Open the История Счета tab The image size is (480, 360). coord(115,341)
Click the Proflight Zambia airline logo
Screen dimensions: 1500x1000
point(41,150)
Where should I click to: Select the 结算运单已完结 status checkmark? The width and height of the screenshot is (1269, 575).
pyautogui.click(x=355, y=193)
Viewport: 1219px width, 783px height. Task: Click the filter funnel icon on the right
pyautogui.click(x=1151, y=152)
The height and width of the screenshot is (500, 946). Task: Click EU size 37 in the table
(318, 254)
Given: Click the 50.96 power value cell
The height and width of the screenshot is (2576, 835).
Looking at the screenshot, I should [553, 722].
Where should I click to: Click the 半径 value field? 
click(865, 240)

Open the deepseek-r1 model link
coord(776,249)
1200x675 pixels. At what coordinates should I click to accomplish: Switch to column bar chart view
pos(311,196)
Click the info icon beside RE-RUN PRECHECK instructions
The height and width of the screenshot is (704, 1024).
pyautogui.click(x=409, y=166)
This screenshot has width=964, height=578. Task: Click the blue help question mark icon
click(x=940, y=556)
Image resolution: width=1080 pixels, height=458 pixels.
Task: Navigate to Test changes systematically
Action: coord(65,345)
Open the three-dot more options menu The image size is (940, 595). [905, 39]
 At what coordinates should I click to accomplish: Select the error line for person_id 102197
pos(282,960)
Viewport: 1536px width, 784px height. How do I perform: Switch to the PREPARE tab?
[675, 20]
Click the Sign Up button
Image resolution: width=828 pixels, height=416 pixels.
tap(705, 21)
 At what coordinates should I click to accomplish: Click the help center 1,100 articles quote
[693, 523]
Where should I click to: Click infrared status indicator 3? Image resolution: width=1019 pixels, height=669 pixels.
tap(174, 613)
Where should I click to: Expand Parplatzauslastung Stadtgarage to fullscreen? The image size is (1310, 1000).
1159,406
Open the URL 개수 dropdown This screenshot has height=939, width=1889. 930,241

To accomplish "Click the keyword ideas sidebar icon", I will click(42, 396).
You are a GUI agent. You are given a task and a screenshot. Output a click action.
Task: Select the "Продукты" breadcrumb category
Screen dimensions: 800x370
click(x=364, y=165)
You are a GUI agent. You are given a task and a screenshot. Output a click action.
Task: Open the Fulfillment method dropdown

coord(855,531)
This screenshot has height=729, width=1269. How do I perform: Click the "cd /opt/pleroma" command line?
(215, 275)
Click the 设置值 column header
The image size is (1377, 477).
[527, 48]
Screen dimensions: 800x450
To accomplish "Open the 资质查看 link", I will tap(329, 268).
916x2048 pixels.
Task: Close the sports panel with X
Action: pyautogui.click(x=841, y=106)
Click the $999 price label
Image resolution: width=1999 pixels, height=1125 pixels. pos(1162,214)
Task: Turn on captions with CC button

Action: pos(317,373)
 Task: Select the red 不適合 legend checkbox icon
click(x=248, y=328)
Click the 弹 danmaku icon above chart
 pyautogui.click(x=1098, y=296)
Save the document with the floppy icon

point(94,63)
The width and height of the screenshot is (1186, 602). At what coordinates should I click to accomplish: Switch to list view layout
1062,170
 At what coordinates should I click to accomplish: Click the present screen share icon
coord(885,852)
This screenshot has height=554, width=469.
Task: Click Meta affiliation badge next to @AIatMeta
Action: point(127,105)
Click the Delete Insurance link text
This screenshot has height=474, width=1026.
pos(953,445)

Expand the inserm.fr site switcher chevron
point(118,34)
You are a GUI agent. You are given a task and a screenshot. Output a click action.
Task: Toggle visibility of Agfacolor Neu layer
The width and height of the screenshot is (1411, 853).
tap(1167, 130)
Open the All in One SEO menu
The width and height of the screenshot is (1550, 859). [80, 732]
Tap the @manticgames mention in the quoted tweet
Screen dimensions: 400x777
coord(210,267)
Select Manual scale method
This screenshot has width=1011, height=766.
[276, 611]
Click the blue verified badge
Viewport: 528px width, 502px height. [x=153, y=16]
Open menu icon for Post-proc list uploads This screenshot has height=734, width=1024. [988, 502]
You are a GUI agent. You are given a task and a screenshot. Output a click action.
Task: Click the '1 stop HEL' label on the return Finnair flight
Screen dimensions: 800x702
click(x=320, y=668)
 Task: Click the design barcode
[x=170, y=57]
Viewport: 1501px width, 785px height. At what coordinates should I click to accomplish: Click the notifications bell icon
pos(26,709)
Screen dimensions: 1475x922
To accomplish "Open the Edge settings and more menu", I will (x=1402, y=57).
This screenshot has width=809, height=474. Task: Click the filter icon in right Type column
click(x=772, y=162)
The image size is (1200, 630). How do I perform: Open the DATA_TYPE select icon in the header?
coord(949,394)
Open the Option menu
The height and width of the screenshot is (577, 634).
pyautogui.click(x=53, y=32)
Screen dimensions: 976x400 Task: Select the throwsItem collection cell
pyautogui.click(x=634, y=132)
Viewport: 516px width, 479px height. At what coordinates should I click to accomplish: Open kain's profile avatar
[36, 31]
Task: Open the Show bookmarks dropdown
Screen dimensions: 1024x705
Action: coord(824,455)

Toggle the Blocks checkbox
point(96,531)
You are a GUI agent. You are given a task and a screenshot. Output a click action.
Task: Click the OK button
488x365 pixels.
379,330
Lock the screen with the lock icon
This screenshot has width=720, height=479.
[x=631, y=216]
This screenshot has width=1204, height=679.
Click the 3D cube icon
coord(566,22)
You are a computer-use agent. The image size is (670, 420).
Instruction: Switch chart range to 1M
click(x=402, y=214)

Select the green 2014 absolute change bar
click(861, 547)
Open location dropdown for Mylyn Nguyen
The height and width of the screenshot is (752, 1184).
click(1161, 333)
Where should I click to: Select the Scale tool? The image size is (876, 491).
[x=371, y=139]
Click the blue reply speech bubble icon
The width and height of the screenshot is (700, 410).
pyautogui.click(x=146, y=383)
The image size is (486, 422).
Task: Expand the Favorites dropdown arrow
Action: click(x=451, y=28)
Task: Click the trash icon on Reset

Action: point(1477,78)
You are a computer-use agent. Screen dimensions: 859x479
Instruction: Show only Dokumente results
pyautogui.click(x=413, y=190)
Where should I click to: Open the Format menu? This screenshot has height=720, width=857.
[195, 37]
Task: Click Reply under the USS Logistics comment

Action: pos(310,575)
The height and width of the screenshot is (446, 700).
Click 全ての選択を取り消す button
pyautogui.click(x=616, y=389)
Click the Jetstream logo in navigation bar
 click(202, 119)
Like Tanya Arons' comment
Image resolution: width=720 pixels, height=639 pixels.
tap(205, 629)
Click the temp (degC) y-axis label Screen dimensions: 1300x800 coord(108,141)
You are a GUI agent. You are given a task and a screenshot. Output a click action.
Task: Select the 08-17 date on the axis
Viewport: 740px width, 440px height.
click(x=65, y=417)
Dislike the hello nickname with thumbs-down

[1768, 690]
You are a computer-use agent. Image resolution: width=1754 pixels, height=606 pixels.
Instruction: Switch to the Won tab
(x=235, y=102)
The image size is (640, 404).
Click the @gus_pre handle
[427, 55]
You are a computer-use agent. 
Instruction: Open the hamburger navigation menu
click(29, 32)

#####

Activity: Write out all of the records word for word.

Result of this task:
Open the История Счета tab The image size is (480, 360). coord(115,341)
Click the Proflight Zambia airline logo
Screen dimensions: 1500x1000
point(41,150)
Where should I click to: Select the 结算运单已完结 status checkmark? The width and height of the screenshot is (1269, 575).
pyautogui.click(x=355, y=193)
Viewport: 1219px width, 783px height. Task: Click the filter funnel icon on the right
pyautogui.click(x=1151, y=152)
The height and width of the screenshot is (500, 946). Task: Click EU size 37 in the table
(318, 254)
Given: Click the 50.96 power value cell
The height and width of the screenshot is (2576, 835).
Looking at the screenshot, I should [553, 722].
Where should I click to: Click the 半径 value field? 
click(865, 240)

Open the deepseek-r1 model link
coord(776,249)
1200x675 pixels. At what coordinates should I click to accomplish: Switch to column bar chart view
pos(311,196)
Click the info icon beside RE-RUN PRECHECK instructions
The height and width of the screenshot is (704, 1024).
pyautogui.click(x=409, y=166)
This screenshot has width=964, height=578. Task: Click the blue help question mark icon
click(x=940, y=556)
Image resolution: width=1080 pixels, height=458 pixels.
Task: Navigate to Test changes systematically
Action: coord(65,345)
Open the three-dot more options menu The image size is (940, 595). [905, 39]
 At what coordinates should I click to accomplish: Select the error line for person_id 102197
pos(282,960)
Viewport: 1536px width, 784px height. How do I perform: Switch to the PREPARE tab?
[675, 20]
Click the Sign Up button
Image resolution: width=828 pixels, height=416 pixels.
tap(705, 21)
 At what coordinates should I click to accomplish: Click the help center 1,100 articles quote
[693, 523]
Where should I click to: Click infrared status indicator 3? Image resolution: width=1019 pixels, height=669 pixels.
tap(174, 613)
Where should I click to: Expand Parplatzauslastung Stadtgarage to fullscreen? The image size is (1310, 1000).
1159,406
Open the URL 개수 dropdown This screenshot has height=939, width=1889. 930,241

To accomplish "Click the keyword ideas sidebar icon", I will click(42, 396).
You are a GUI agent. You are given a task and a screenshot. Output a click action.
Task: Select the "Продукты" breadcrumb category
Screen dimensions: 800x370
click(x=364, y=165)
You are a GUI agent. You are given a task and a screenshot. Output a click action.
Task: Open the Fulfillment method dropdown

coord(855,531)
This screenshot has height=729, width=1269. How do I perform: Click the "cd /opt/pleroma" command line?
(215, 275)
Click the 设置值 column header
The image size is (1377, 477).
[527, 48]
Screen dimensions: 800x450
To accomplish "Open the 资质查看 link", I will tap(329, 268).
916x2048 pixels.
Task: Close the sports panel with X
Action: pyautogui.click(x=841, y=106)
Click the $999 price label
Image resolution: width=1999 pixels, height=1125 pixels. pos(1162,214)
Task: Turn on captions with CC button

Action: pos(317,373)
 Task: Select the red 不適合 legend checkbox icon
click(x=248, y=328)
Click the 弹 danmaku icon above chart
 pyautogui.click(x=1098, y=296)
Save the document with the floppy icon

point(94,63)
The width and height of the screenshot is (1186, 602). At what coordinates should I click to accomplish: Switch to list view layout
1062,170
 At what coordinates should I click to accomplish: Click the present screen share icon
coord(885,852)
This screenshot has height=554, width=469.
Task: Click Meta affiliation badge next to @AIatMeta
Action: point(127,105)
Click the Delete Insurance link text
This screenshot has height=474, width=1026.
pos(953,445)

Expand the inserm.fr site switcher chevron
point(118,34)
You are a GUI agent. You are given a task and a screenshot. Output a click action.
Task: Toggle visibility of Agfacolor Neu layer
The width and height of the screenshot is (1411, 853).
tap(1167, 130)
Open the All in One SEO menu
The width and height of the screenshot is (1550, 859). [80, 732]
Tap the @manticgames mention in the quoted tweet
Screen dimensions: 400x777
coord(210,267)
Select Manual scale method
This screenshot has width=1011, height=766.
[276, 611]
Click the blue verified badge
Viewport: 528px width, 502px height. [x=153, y=16]
Open menu icon for Post-proc list uploads This screenshot has height=734, width=1024. [988, 502]
You are a GUI agent. You are given a task and a screenshot. Output a click action.
Task: Click the '1 stop HEL' label on the return Finnair flight
Screen dimensions: 800x702
click(x=320, y=668)
 Task: Click the design barcode
[x=170, y=57]
Viewport: 1501px width, 785px height. At what coordinates should I click to accomplish: Click the notifications bell icon
pos(26,709)
Screen dimensions: 1475x922
To accomplish "Open the Edge settings and more menu", I will (x=1402, y=57).
This screenshot has width=809, height=474. Task: Click the filter icon in right Type column
click(x=772, y=162)
The image size is (1200, 630). How do I perform: Open the DATA_TYPE select icon in the header?
coord(949,394)
Open the Option menu
The height and width of the screenshot is (577, 634).
pyautogui.click(x=53, y=32)
Screen dimensions: 976x400 Task: Select the throwsItem collection cell
pyautogui.click(x=634, y=132)
Viewport: 516px width, 479px height. At what coordinates should I click to accomplish: Open kain's profile avatar
[36, 31]
Task: Open the Show bookmarks dropdown
Screen dimensions: 1024x705
Action: coord(824,455)

Toggle the Blocks checkbox
point(96,531)
You are a GUI agent. You are given a task and a screenshot. Output a click action.
Task: Click the OK button
488x365 pixels.
379,330
Lock the screen with the lock icon
This screenshot has width=720, height=479.
[x=631, y=216]
This screenshot has width=1204, height=679.
Click the 3D cube icon
coord(566,22)
You are a computer-use agent. The image size is (670, 420).
Instruction: Switch chart range to 1M
click(x=402, y=214)

Select the green 2014 absolute change bar
click(861, 547)
Open location dropdown for Mylyn Nguyen
The height and width of the screenshot is (752, 1184).
click(1161, 333)
Where should I click to: Select the Scale tool? The image size is (876, 491).
[x=371, y=139]
Click the blue reply speech bubble icon
The width and height of the screenshot is (700, 410).
pyautogui.click(x=146, y=383)
The image size is (486, 422).
Task: Expand the Favorites dropdown arrow
Action: click(x=451, y=28)
Task: Click the trash icon on Reset

Action: point(1477,78)
You are a computer-use agent. Screen dimensions: 859x479
Instruction: Show only Dokumente results
pyautogui.click(x=413, y=190)
Where should I click to: Open the Format menu? This screenshot has height=720, width=857.
[195, 37]
Task: Click Reply under the USS Logistics comment

Action: pos(310,575)
The height and width of the screenshot is (446, 700).
Click 全ての選択を取り消す button
pyautogui.click(x=616, y=389)
Click the Jetstream logo in navigation bar
 click(202, 119)
Like Tanya Arons' comment
Image resolution: width=720 pixels, height=639 pixels.
tap(205, 629)
Click the temp (degC) y-axis label Screen dimensions: 1300x800 coord(108,141)
You are a GUI agent. You are given a task and a screenshot. Output a click action.
Task: Select the 08-17 date on the axis
Viewport: 740px width, 440px height.
click(x=65, y=417)
Dislike the hello nickname with thumbs-down

[1768, 690]
You are a computer-use agent. Image resolution: width=1754 pixels, height=606 pixels.
Instruction: Switch to the Won tab
(x=235, y=102)
The image size is (640, 404).
Click the @gus_pre handle
[427, 55]
You are a computer-use agent. 
Instruction: Open the hamburger navigation menu
click(29, 32)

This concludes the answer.